From where I was sitting I couldn't see the page. The planchette moved around freely as always, once again giving me the sensation that I was in communication with someone else. I am going to call it Voice 2.
Voice 2 claimed to be able to see the magazine and the picture and willing to participate in my experiment. When asked to actually identify the picture, though, it hemmed and hawed a little. It then spelled out TEB. It was then adamant that TEB was related to the magazine page. I asked if it wanted to elaborate or change it's answer, last chance, and it said no. I got up and went across the room to check and the picture was a SlimFast advertisement. Model, SlimFast products, some writing about SlimFast. No TEB.
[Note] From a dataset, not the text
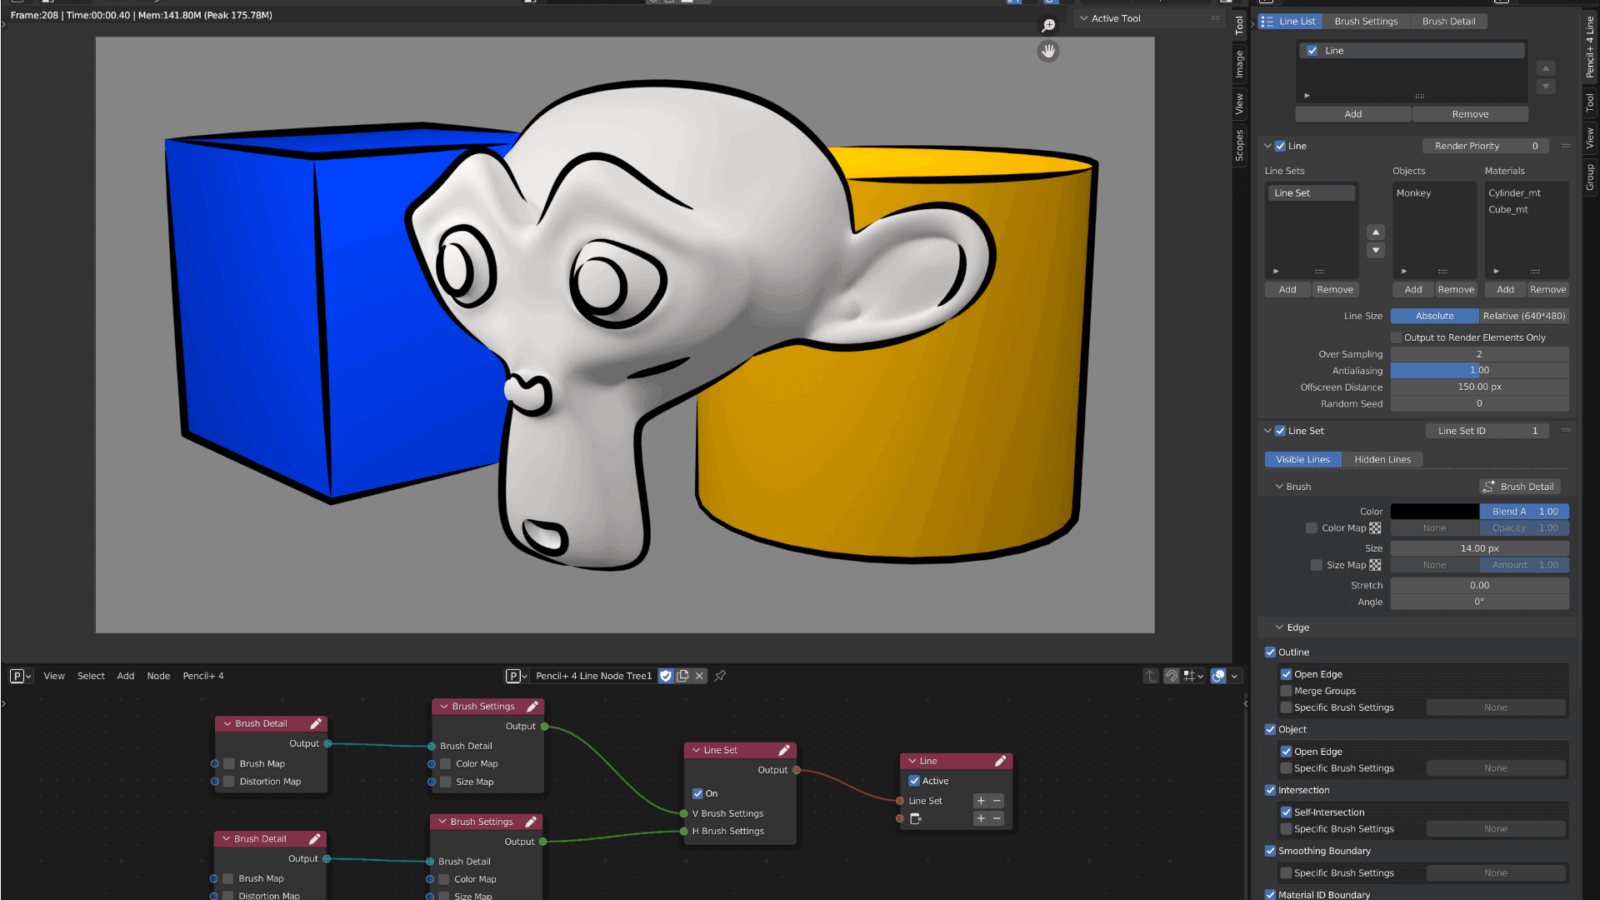Unlink the node tree with X icon
The width and height of the screenshot is (1600, 900).
(x=700, y=676)
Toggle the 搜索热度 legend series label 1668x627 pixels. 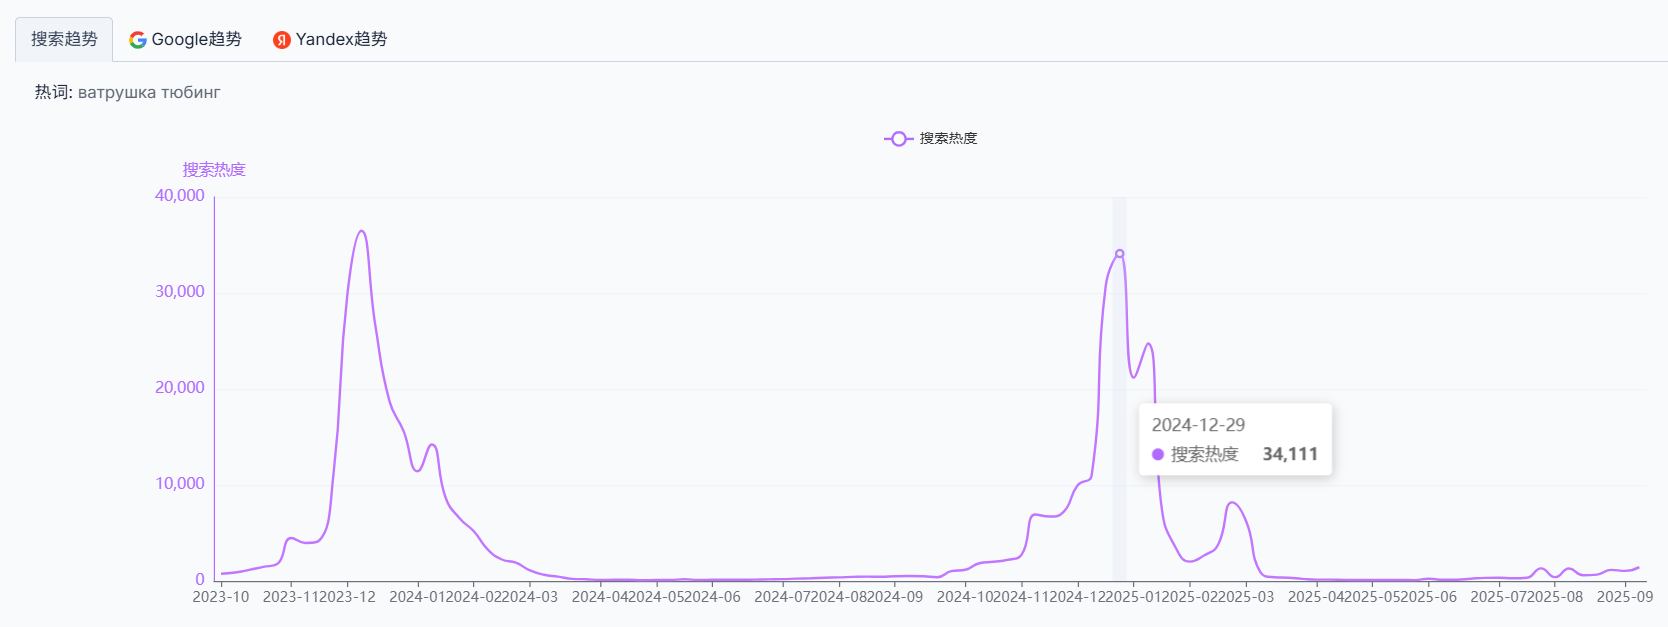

My husband came home with the kids then. Being a bit skeptical, he wanted to try it for himself, so I showed him how to hold his arms and hands, etc. Nothing happened, which has always been the case with him. When I put my hands on the planchette it moved within just a few minutes and my husband said, "You're doing that!" I said, "I know that! But I'm not moving it intentionally. If I was, do you think I would be sitting here wasting my time?"
So we decided we'd try another experiment. This time we had him sit across the room and open the magazine randomly and stare at something. Voice 2 claimed it needed my eyes to see, so I asked if it could just as easily use my husband's eyes to see, and it said yes. So we had him focus on one particular picture. We allowed about 3 minutes for this.
It messed around and then it spelled out RED. I asked my husband, "Red?" No. It was a piece of celery.
There was a woman's face in the background but in fact her lipstick was pale and there was not even a tiny speck of red on the page. I suggested maybe he could find a simpler picture.
Voice 2 then spelled out: CANNOT BE TESTED.
Of course. What else would it say? My husband chose a different picture and we decided to do one more round. Voice 2 again spelled out: DO NOT TEST.
We said we were testing anyway, that the voice had no credibility if it couldn't be tested this way. It hemmed and hawed and said SHOULD TRUST. Finally it spelled out: DRESS.
I looked at my husband. Dress? He showed me a picture of a bowl of soup that pretty much took up the entire page. At this point my husband was exasperated and threw down the magazine. "Even a moron spirit could see a giant bowl of soup," he said.
That was the end of my experiment.
I still maintain that Voice 2 did not feel like it was controlled by me or even coming from me. I suppose it is the same with James Randi's dowsers, a group he has said in the past that tends to be very sincere.
Critics say that the planchette responds to your expectations. So if you ask a question and you think, "I bet it's going to say blue," the planchette will spell out blue. But that's not what happens at all. The planchette (Voice 2) seems to have a mind of its own. That really is what makes it seem so odd. That's the part that I find interesting.
One thing I did realize last night is that the ideomotor effect motion must be coming from the forearms or even higher up in the upper arms or back. So if you move the mouse on your desk, you feel it in the muscles of your fingers, hand, and wrist but when you move the planchette it is more like someone is pushing your whole arm around. Your fingers will start to feel cold and heavy from lack of use as the planchette moves. We're not used to moving our fingers that way, so that also could partly account for the sensation that something mysterious is happening.
Even my own mind, as Voice 2, came up with lame woo excuses, saying DO NOT TEST, CANNOT TEST and SHOULD TRUST. It would eventually resort to guessing, though, and it seemed at first to think it could somehow succeed.
I consider myself practical and pragmatic, and in hindsight I am a little disappointed that I have this area of my brain that feels like interacting with a 5-year-old. I would feel a lot better if Voice 2 had come up with a more believable excuse or at least had the dignity to refuse to guess.
Better yet, I would like to think I am so intellectually honest that this other part of my brain would have come right out and said, right from the start: "I am a part of your own brain and therefore cannot possibly see that magazine over there." And spelled it correctly, too.